## Exercise details
Produce an exact copy of the data below.
*** Opening of Records for processing ***
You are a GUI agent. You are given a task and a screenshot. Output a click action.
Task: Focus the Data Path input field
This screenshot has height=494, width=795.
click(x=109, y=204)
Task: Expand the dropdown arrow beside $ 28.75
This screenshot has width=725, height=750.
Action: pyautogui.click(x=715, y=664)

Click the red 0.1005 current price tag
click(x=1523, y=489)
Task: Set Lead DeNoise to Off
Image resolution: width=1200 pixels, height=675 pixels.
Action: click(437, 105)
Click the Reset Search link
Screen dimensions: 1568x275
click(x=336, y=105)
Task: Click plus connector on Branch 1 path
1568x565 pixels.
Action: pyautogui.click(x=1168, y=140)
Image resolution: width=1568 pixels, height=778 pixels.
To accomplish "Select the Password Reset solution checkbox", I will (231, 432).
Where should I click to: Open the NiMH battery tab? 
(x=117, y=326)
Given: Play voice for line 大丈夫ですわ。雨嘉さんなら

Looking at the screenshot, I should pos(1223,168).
*** Close of Records for processing ***
## Reply
You are a GUI agent. You are given a task and a screenshot. Output a click action.
Task: Focus the Data Path input field
This screenshot has height=494, width=795.
click(x=109, y=204)
Task: Expand the dropdown arrow beside $ 28.75
This screenshot has width=725, height=750.
Action: pyautogui.click(x=715, y=664)

Click the red 0.1005 current price tag
click(x=1523, y=489)
Task: Set Lead DeNoise to Off
Image resolution: width=1200 pixels, height=675 pixels.
Action: click(437, 105)
Click the Reset Search link
Screen dimensions: 1568x275
click(x=336, y=105)
Task: Click plus connector on Branch 1 path
1568x565 pixels.
Action: pyautogui.click(x=1168, y=140)
Image resolution: width=1568 pixels, height=778 pixels.
To accomplish "Select the Password Reset solution checkbox", I will (231, 432).
Where should I click to: Open the NiMH battery tab? 
(x=117, y=326)
Given: Play voice for line 大丈夫ですわ。雨嘉さんなら

Looking at the screenshot, I should pos(1223,168).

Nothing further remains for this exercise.